Эти суждения Буренина, не лишенные тонкости и, если понимать их буквально, совершенно справедливые, заключали в себе, однако, откровенно тенденциозный, полемический смысл. Говоря о «духе великих мастеров», о правдивости и художественности «Степи», Буренин тут же противопоставлял Чехова Г. Успенскому и Короленко, которые, по его мнению, в сравнении с Чеховым, «бледны и искусственны».
Напротив, Е. Гаршин и Веневич, явно противореча отзыву Буренина, отрицали именно художественные достоинства «Степи». В «Журнальном обозрении» Е. Гаршина говорилось: «После широкого рекламирования этого очерка на страницах „Нового времени“, где молодого автора приравнивали к столпам русской литературы — Толстому, Тургеневу и др., — невольно является необходимость в проверке дарования и подведения ему не призрачного итога, а того, какого оно заслуживает. Заметим прежде всего, что большая дерзость со стороны молодого автора браться за описание степи, которая уже раз воспроизведена необыкновенно художественно и притом большим мастером.

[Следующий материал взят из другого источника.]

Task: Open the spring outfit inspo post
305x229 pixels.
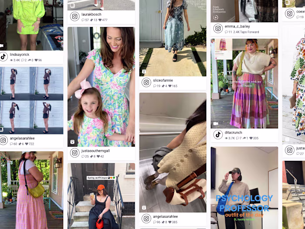Action: tap(101, 196)
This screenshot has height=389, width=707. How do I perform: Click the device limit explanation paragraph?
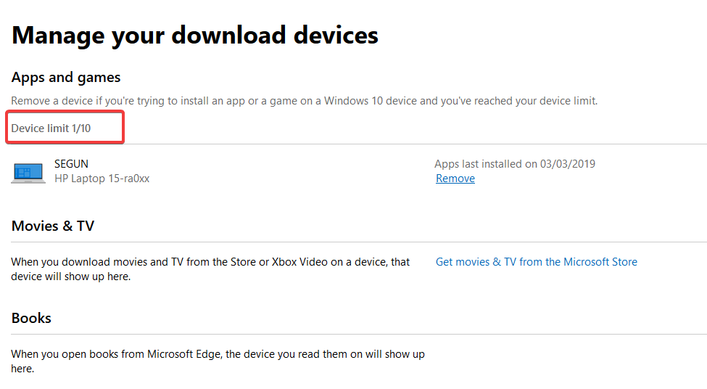[305, 101]
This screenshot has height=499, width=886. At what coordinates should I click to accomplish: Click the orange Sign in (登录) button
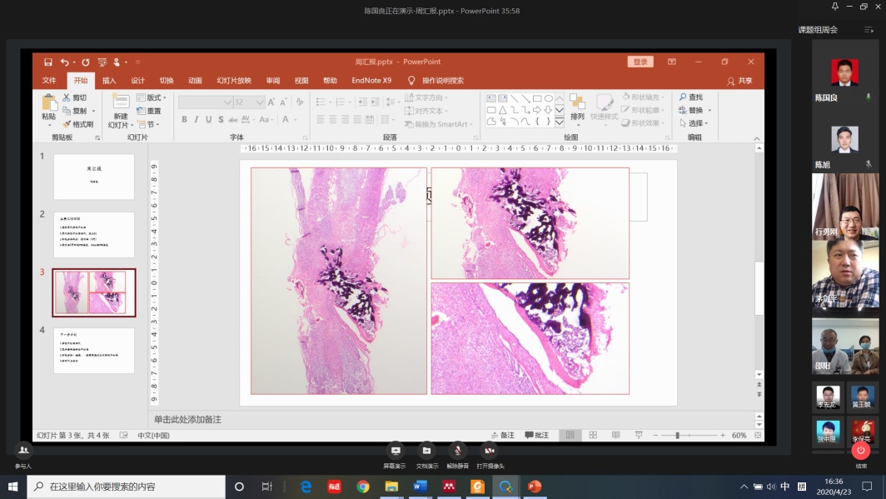640,62
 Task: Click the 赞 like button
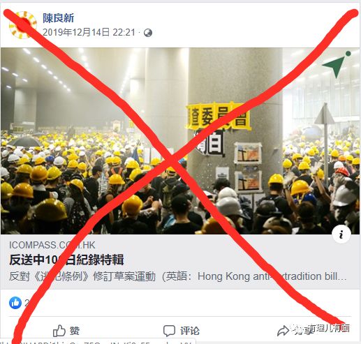point(66,331)
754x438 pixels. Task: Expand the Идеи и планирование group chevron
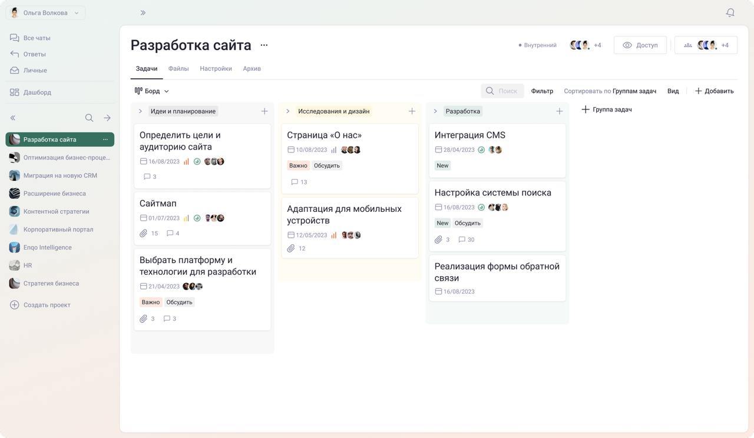point(139,110)
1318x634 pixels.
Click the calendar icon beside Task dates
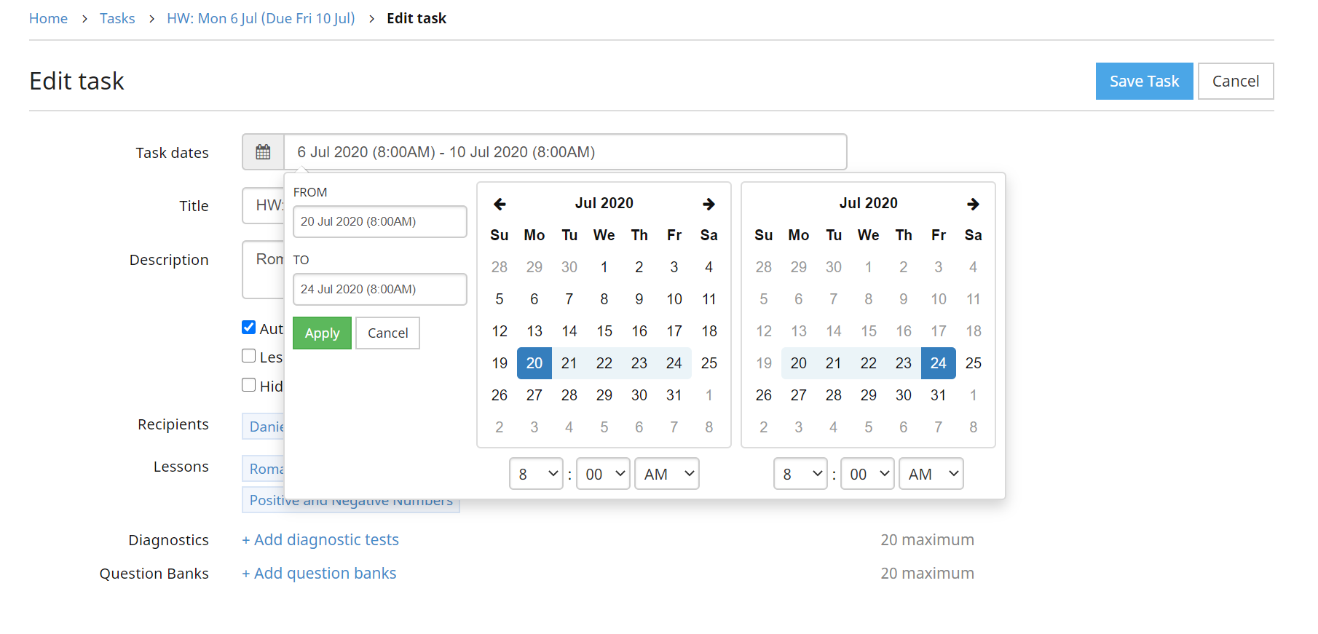click(x=263, y=152)
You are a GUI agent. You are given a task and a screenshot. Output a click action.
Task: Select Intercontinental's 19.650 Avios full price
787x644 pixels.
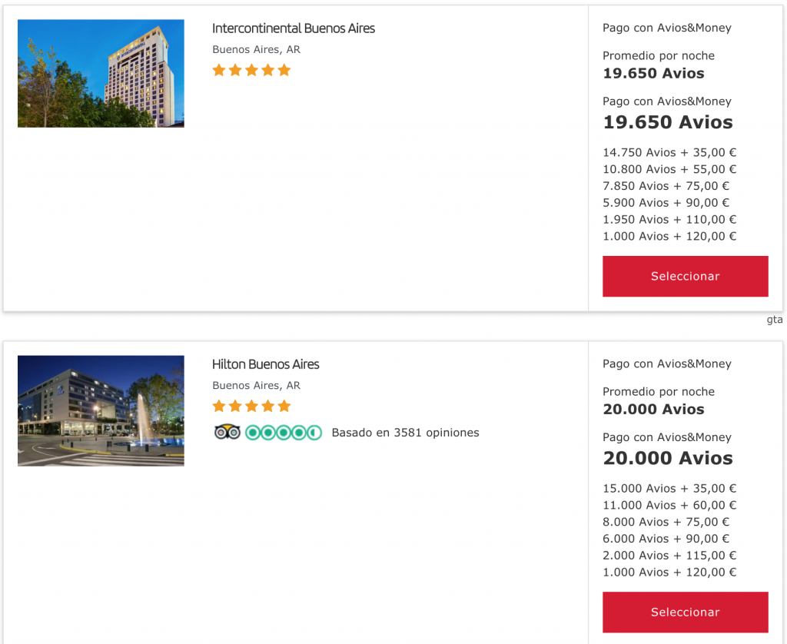667,122
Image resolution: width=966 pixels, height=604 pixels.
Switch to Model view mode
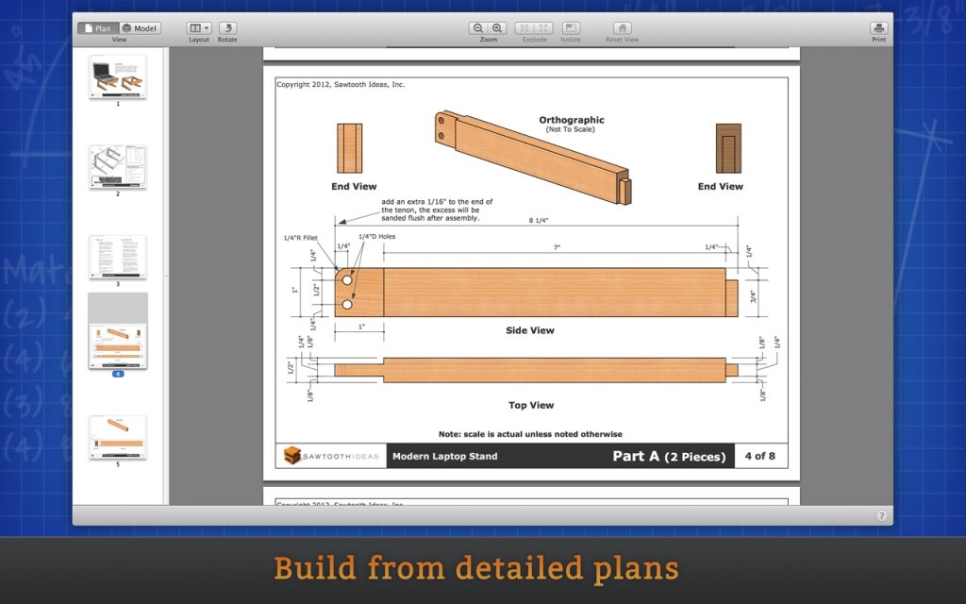tap(140, 27)
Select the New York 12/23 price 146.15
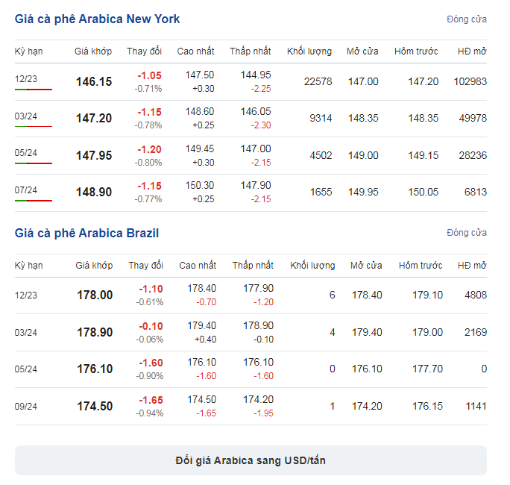 pos(94,81)
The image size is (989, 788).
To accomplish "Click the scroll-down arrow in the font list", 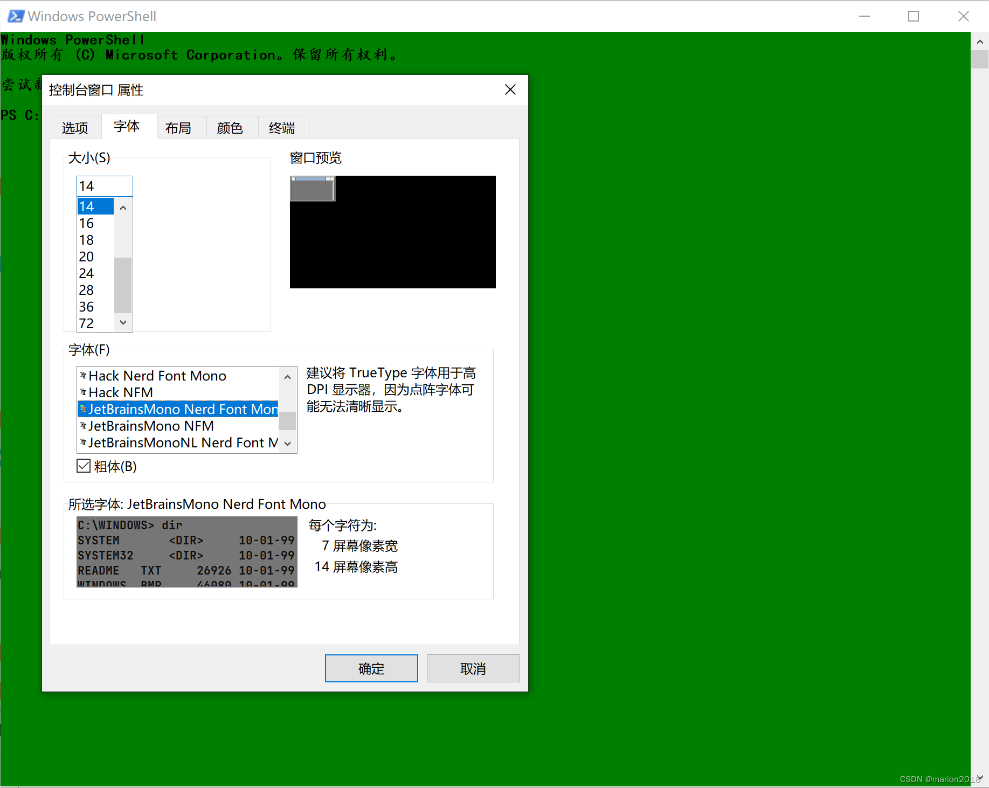I will (287, 443).
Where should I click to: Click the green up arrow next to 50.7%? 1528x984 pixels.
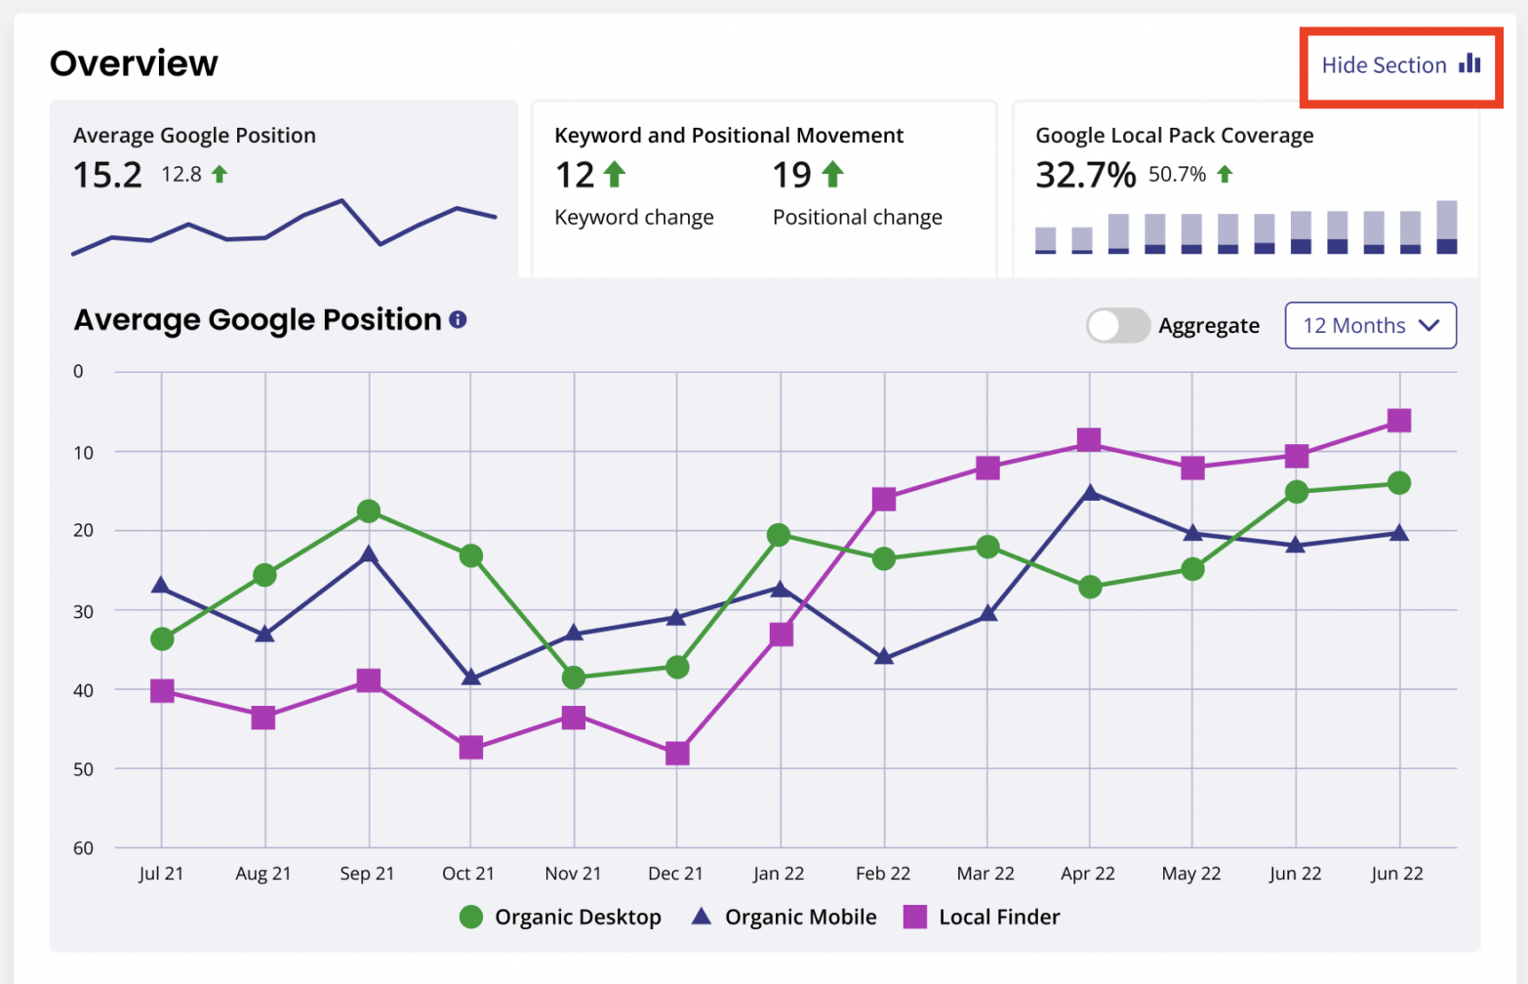[x=1226, y=173]
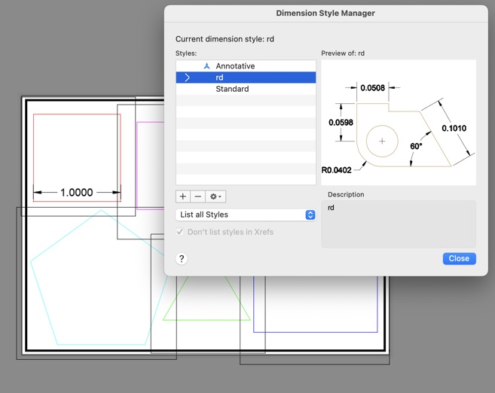Viewport: 495px width, 393px height.
Task: Select the Annotative dimension style
Action: coord(235,66)
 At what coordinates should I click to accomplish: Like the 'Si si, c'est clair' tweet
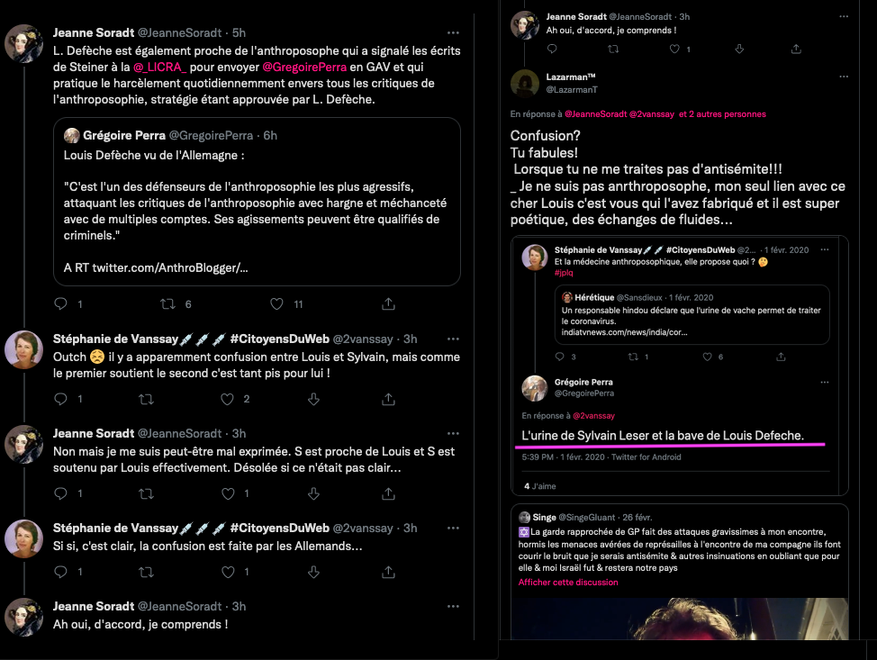pyautogui.click(x=228, y=572)
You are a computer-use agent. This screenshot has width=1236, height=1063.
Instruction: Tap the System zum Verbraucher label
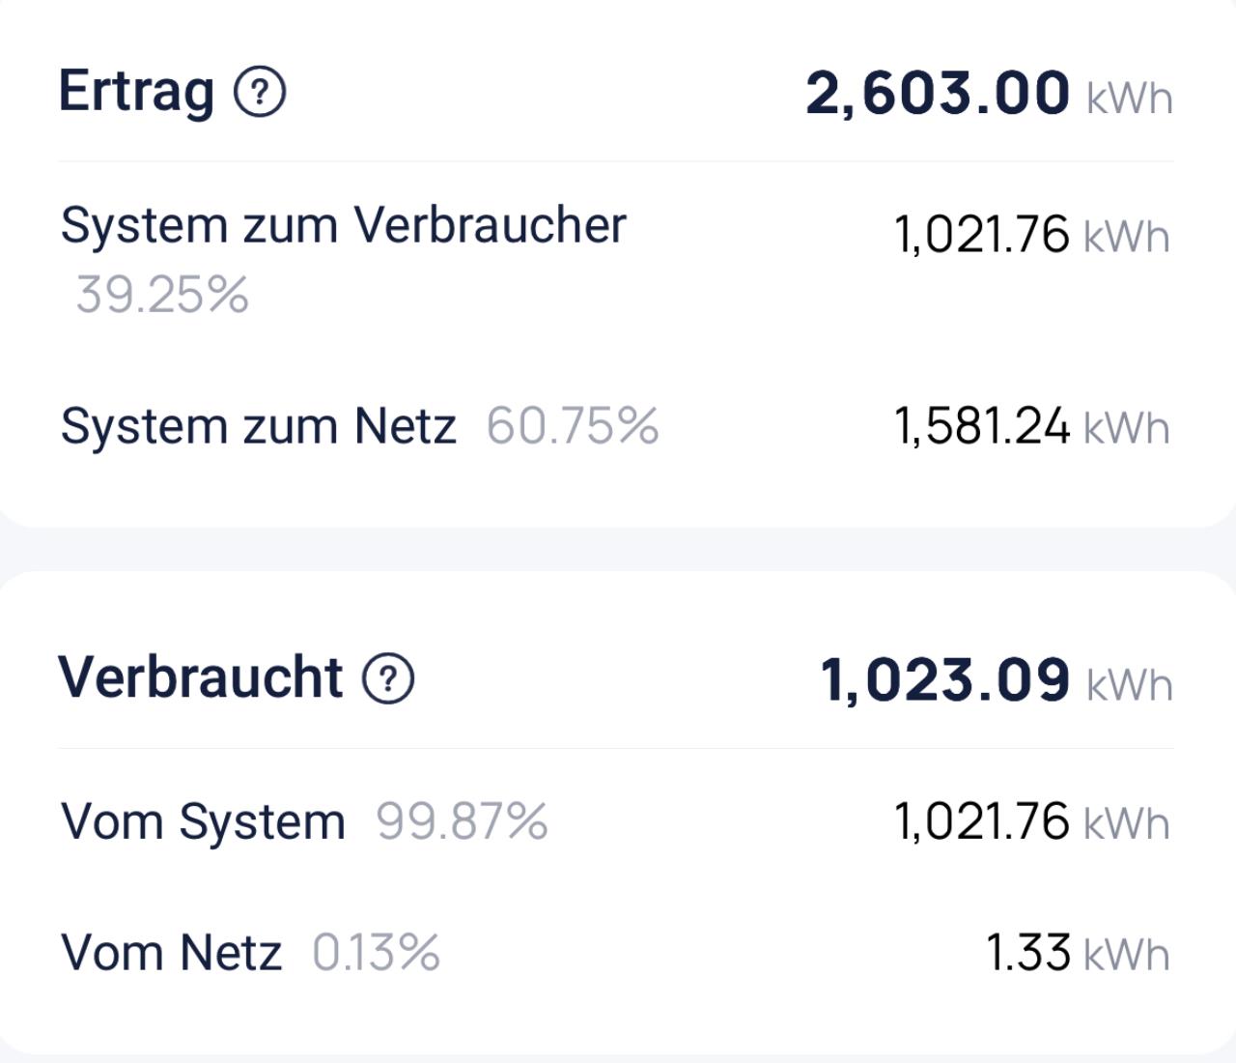[x=343, y=226]
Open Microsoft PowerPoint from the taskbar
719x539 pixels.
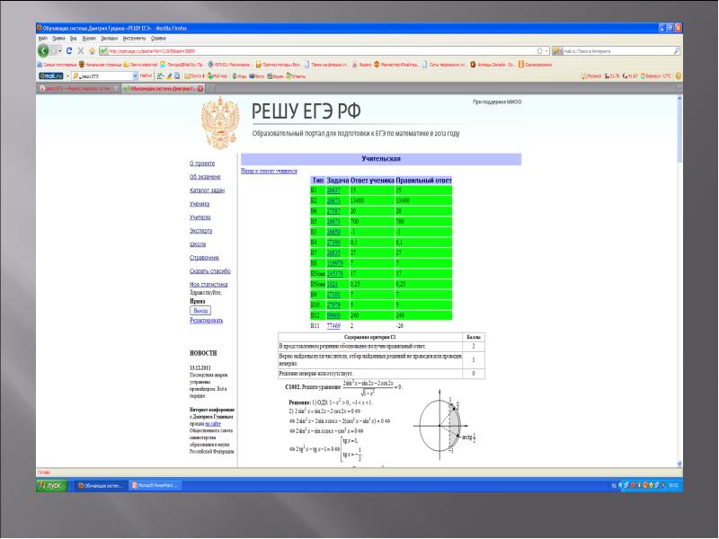[155, 485]
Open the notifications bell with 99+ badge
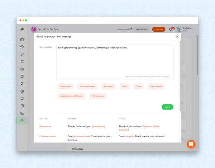The width and height of the screenshot is (215, 168). (170, 29)
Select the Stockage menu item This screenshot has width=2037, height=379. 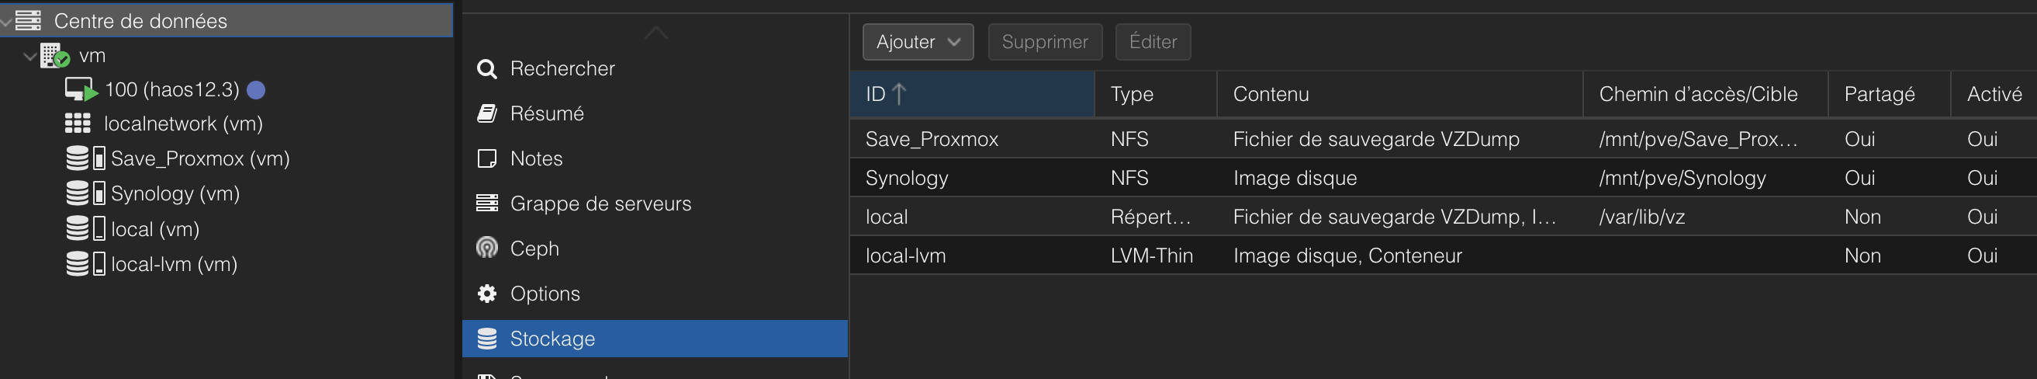[x=552, y=339]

Предполагается следовательно, что второе описание должно быть лучше первого и чем-нибудь разниться от него. Второму условию произведение г. Чехова удовлетворяет; у Гоголя схвачен всего один момент, в который и нарисована величественная картина степи с подробной, детальной ее разработкой; у г. Чехова же — степь фигурирует в разные моменты своей жизни: ночью, днем, в ясную погоду и в грозу; но при этом физиономия степи схвачена в общем, контурно, и детальной разработки ее совсем нет <…> Слог и стиль в „Степи“ далеко не отделанные <…> грубые промахи в стилистике… По немногим отмеченным недочетам читатель видит, насколько несостоятельно произведение г. Чехова, а следовательно приравнивание его к столпам нашей литературы — чистая насмешка над молодым автором».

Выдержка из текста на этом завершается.